Believing they were fighting farmers with pitchforks (the Patriots WERE as yet untrained and unorganized) Howe had his well trained, experienced troops charge the American positions head on, and was repelled by not so inexperienced fire (a poor farmer hunting game can’t afford to waste ammo, and becomes a very good marksman).

The Brits mounted a second attack, and were again sent running back down the hill. A third wave succeeded, however, as the militia was running out of ammunition.

Howe eventually won the battle, but he did so at great expense…nearly half his army lie dead on the field. The British had learned a dear lesson…they were fighting an untrained and poorly disciplined group of citizen soldiers…that were highly motivated and devoted to their cause.

The Siege of Gibraltar

Today in History, June 16, 1779:

Reportedly the largest battle (in terms of troops / sailors involved) of the American Revolutionary War begins….at Gibraltar.

When the French came in to aid the Americans, Spain followed suit. But of course, they had their own motives and designs. Primarily to regain lost territories; but they also drew up plans for the invasion and conquest of Britain.

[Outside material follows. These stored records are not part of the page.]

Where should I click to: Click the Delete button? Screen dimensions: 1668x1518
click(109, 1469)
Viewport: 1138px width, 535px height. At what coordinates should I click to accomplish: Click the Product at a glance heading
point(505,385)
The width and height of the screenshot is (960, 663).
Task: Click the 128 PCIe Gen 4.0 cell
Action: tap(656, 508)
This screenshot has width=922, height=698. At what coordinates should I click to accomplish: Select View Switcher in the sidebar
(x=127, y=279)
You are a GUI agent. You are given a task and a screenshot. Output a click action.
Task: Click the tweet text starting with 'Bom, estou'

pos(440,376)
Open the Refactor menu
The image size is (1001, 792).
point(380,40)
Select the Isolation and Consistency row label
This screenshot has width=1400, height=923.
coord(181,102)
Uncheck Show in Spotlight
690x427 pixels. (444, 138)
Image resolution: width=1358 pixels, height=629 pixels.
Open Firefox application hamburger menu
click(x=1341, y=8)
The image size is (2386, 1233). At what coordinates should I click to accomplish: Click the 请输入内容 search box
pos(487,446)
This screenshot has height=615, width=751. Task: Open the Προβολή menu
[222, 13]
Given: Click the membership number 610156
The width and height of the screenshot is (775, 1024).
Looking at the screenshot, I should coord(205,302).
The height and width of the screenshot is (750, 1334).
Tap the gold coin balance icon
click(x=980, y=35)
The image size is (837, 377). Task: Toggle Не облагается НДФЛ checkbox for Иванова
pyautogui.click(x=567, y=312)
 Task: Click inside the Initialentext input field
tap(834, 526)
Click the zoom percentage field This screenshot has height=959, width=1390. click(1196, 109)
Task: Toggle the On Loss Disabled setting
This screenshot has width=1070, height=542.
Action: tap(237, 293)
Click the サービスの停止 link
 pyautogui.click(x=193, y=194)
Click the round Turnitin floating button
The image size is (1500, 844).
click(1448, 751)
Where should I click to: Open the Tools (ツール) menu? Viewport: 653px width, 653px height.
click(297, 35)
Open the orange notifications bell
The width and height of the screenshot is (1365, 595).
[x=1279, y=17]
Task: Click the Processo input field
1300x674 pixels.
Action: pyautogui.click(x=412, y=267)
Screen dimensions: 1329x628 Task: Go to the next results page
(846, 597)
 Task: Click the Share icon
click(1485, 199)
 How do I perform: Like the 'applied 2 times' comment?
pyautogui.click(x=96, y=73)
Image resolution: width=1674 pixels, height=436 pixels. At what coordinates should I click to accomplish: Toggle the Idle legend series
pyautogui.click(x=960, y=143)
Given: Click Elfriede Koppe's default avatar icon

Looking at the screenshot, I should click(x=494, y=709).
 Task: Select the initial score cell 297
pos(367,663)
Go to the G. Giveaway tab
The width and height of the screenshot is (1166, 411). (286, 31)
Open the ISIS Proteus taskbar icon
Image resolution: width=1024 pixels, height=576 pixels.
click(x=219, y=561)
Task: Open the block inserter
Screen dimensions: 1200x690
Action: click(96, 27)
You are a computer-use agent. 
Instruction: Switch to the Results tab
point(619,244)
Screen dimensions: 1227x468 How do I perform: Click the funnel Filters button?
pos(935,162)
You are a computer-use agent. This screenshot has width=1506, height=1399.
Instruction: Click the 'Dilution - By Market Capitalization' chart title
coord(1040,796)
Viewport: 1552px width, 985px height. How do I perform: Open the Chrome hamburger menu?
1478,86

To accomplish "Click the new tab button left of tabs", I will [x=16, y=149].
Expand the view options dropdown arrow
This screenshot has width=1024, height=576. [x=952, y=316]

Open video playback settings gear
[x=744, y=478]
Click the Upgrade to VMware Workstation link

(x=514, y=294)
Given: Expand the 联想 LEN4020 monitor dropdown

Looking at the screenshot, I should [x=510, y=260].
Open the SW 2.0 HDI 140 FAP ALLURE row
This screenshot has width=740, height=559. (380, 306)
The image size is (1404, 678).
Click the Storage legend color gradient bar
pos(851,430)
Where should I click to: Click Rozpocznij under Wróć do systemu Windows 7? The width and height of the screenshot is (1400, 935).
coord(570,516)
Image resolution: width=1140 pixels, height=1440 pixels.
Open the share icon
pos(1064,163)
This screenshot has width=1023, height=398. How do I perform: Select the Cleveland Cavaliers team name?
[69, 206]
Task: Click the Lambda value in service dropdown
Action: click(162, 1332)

On today’s date French and British forces began a land and sea siege of the British fortress at Gibralter, which was the keystone of English control of the Mediterranean Sea.

The Great Siege of Gibraltar, with constant bombardment, attacks, counter attacks, Naval reinforcement, Naval battles, starvation and disease would continue for 3 years and 7 months.

Gibraltar never fell.

Happy Birthday, US Army!

Today in History, June 14, 1775:

The Continental Congress votes to establish the Continental Army to fight for freedom and independence from England. The next day, the Congress voted unanimously to make George Washington the Commander in Chief of the armed forces. For the next several years Washington would command the Continental Army and the state’s militias. Happy Birthday to the United States Army, and thanks for the service of so many soldiers since that have kept us free.

Marie-Joseph Paul Yves Roch Gilbert du Motier de Lafayette, Marquis de Lafayette

Today in History, June 13, 1777:

A 19-year-old boy, Marie-Joseph Paul Yves Roch Gilbert du Motier de Lafayette, Marquis de Lafayette, arrives at North Island, Georgetown, South Carolina from his native France. He had been a commissioned officer in the French Army since he was 13.

I’m sure Lafayette seemed somewhat ridiculous to many in the Continental Army at first, but he was dedicated to the American cause and soon gained the confidence of Gen. George Washington. He served with distinction in several battles, including the siege of Gen. Cornwallis at Yorktown. His influence as a French aristocrat gained vital support for the US cause from the French King and populace. 

Americans were thoroughly impressed with him, and he idolized Washington…his only son would be named George Washington Lafayette. He would go on to be a key figure in the French Revolution, penning “Declaration of the Rights of Man and of the Citizen” with the assistance of Thomas Jefferson.

“Oh, ah, Mr. Wayne, I heard you were dead?” ——-“NOT Hardly…..”

Today in History, June 11, 1979:

John Wayne, The Duke, Marion Michael Morrison, dies. He was not just an actor, he was an American icon that inspired us to great things. We won’t see his like again.

Yet John Wayne lives on in his legacy. Each time someone tries to emulate him, live like him, the country is all the better for it.

So perhaps the Duke is not gone at all.